TRY IT: Please write out exactly the lines of the data below from the line holding "You are a GUI" through the line holding "This screenshot has height=464, width=590.", and leave out the rest.

RECORDS:
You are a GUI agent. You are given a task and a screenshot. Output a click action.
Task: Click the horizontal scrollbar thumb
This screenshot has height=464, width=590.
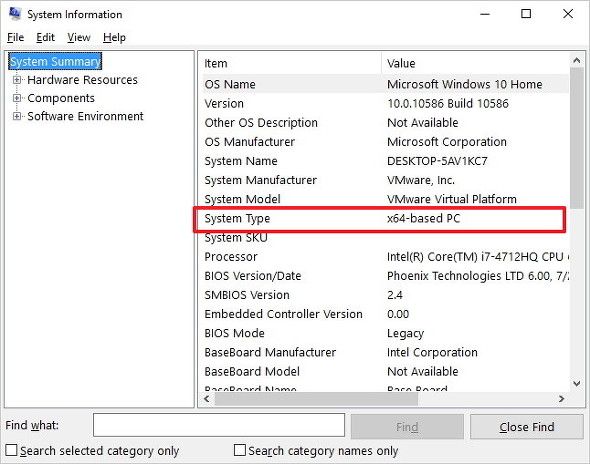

* * *

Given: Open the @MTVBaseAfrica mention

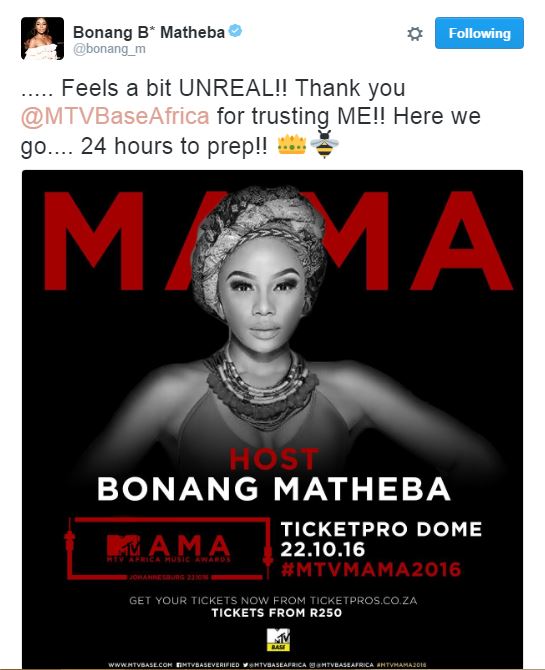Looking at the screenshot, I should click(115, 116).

TASK RESPONSE:
You are a GUI agent. You are given a task and a screenshot. Output a click action.
Task: Click the horizontal scrollbar thumb
This screenshot has height=464, width=590.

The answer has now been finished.